#### RECORDS SUPPLIED
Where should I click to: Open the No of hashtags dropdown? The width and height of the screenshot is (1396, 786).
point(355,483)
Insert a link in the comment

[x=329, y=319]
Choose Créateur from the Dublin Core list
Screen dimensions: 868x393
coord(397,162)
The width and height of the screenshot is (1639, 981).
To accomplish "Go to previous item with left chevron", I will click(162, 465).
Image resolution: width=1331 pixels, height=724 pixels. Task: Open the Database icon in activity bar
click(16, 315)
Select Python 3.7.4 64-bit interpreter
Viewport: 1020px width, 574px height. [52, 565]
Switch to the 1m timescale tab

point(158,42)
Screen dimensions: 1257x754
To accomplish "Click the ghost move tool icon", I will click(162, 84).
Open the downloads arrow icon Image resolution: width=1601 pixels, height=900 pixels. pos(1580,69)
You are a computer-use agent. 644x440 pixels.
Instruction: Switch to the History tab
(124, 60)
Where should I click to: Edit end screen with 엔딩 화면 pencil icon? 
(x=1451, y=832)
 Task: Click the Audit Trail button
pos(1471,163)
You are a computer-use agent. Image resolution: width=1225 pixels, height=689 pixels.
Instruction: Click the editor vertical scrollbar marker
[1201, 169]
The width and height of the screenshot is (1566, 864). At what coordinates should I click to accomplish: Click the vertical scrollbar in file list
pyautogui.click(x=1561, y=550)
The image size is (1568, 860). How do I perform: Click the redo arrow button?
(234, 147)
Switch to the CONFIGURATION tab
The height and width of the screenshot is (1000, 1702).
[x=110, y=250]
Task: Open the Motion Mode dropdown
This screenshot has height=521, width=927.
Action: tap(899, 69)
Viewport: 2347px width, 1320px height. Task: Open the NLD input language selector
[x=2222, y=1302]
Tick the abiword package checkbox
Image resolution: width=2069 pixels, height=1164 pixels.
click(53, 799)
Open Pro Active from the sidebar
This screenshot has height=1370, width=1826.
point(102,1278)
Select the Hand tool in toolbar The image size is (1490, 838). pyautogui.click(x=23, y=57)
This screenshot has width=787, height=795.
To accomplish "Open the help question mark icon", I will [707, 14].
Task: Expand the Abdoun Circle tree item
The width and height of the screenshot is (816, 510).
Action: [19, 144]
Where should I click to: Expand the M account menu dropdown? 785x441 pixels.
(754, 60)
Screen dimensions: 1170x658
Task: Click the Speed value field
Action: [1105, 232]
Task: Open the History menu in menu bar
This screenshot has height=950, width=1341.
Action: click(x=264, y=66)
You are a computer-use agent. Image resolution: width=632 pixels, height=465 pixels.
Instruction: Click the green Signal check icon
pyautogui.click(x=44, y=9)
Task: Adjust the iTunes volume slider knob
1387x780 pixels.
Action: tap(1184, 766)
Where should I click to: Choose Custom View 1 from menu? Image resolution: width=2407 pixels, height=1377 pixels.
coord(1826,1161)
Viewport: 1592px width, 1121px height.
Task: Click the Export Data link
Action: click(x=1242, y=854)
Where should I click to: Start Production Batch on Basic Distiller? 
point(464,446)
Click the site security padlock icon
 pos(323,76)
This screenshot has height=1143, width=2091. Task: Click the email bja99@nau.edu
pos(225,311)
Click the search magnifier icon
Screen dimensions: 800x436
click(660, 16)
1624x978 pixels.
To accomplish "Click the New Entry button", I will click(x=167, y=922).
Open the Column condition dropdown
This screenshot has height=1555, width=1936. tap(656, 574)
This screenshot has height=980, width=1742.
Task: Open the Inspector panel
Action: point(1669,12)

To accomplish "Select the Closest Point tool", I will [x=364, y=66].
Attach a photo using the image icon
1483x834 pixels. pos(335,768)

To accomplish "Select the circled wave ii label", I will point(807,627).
########
▸ **PROBLEM TO SOLVE**:
The required output is the complete set of records, reproduced exactly.

▸ **SOLUTION FOR THIS EXERCISE**:
Where should I click to: Open the No of hashtags dropdown? The width and height of the screenshot is (1396, 786).
point(355,483)
Insert a link in the comment

[x=329, y=319]
Choose Créateur from the Dublin Core list
Screen dimensions: 868x393
coord(397,162)
The width and height of the screenshot is (1639, 981).
To accomplish "Go to previous item with left chevron", I will click(162, 465).
Image resolution: width=1331 pixels, height=724 pixels. Task: Open the Database icon in activity bar
click(16, 315)
Select Python 3.7.4 64-bit interpreter
Viewport: 1020px width, 574px height. [52, 565]
Switch to the 1m timescale tab

point(158,42)
Screen dimensions: 1257x754
To accomplish "Click the ghost move tool icon", I will click(162, 84).
Open the downloads arrow icon Image resolution: width=1601 pixels, height=900 pixels. pos(1580,69)
You are a computer-use agent. 644x440 pixels.
Instruction: Switch to the History tab
(124, 60)
Where should I click to: Edit end screen with 엔딩 화면 pencil icon? 
(x=1451, y=832)
 Task: Click the Audit Trail button
pos(1471,163)
You are a computer-use agent. Image resolution: width=1225 pixels, height=689 pixels.
Instruction: Click the editor vertical scrollbar marker
[1201, 169]
The width and height of the screenshot is (1566, 864). At what coordinates should I click to accomplish: Click the vertical scrollbar in file list
pyautogui.click(x=1561, y=550)
The image size is (1568, 860). How do I perform: Click the redo arrow button?
(234, 147)
Switch to the CONFIGURATION tab
The height and width of the screenshot is (1000, 1702).
[x=110, y=250]
Task: Open the Motion Mode dropdown
This screenshot has height=521, width=927.
Action: tap(899, 69)
Viewport: 2347px width, 1320px height. Task: Open the NLD input language selector
[x=2222, y=1302]
Tick the abiword package checkbox
Image resolution: width=2069 pixels, height=1164 pixels.
click(53, 799)
Open Pro Active from the sidebar
This screenshot has height=1370, width=1826.
point(102,1278)
Select the Hand tool in toolbar The image size is (1490, 838). pyautogui.click(x=23, y=57)
This screenshot has width=787, height=795.
To accomplish "Open the help question mark icon", I will [707, 14].
Task: Expand the Abdoun Circle tree item
The width and height of the screenshot is (816, 510).
Action: [19, 144]
Where should I click to: Expand the M account menu dropdown? 785x441 pixels.
(754, 60)
Screen dimensions: 1170x658
Task: Click the Speed value field
Action: [1105, 232]
Task: Open the History menu in menu bar
This screenshot has height=950, width=1341.
Action: click(x=264, y=66)
You are a computer-use agent. Image resolution: width=632 pixels, height=465 pixels.
Instruction: Click the green Signal check icon
pyautogui.click(x=44, y=9)
Task: Adjust the iTunes volume slider knob
1387x780 pixels.
Action: tap(1184, 766)
Where should I click to: Choose Custom View 1 from menu? Image resolution: width=2407 pixels, height=1377 pixels.
coord(1826,1161)
Viewport: 1592px width, 1121px height.
Task: Click the Export Data link
Action: click(x=1242, y=854)
Where should I click to: Start Production Batch on Basic Distiller? 
point(464,446)
Click the site security padlock icon
 pos(323,76)
This screenshot has height=1143, width=2091. Task: Click the email bja99@nau.edu
pos(225,311)
Click the search magnifier icon
Screen dimensions: 800x436
click(660, 16)
1624x978 pixels.
To accomplish "Click the New Entry button", I will click(x=167, y=922).
Open the Column condition dropdown
This screenshot has height=1555, width=1936. tap(656, 574)
This screenshot has height=980, width=1742.
Task: Open the Inspector panel
Action: point(1669,12)

To accomplish "Select the Closest Point tool", I will [x=364, y=66].
Attach a photo using the image icon
1483x834 pixels. pos(335,768)

To accomplish "Select the circled wave ii label", I will point(807,627).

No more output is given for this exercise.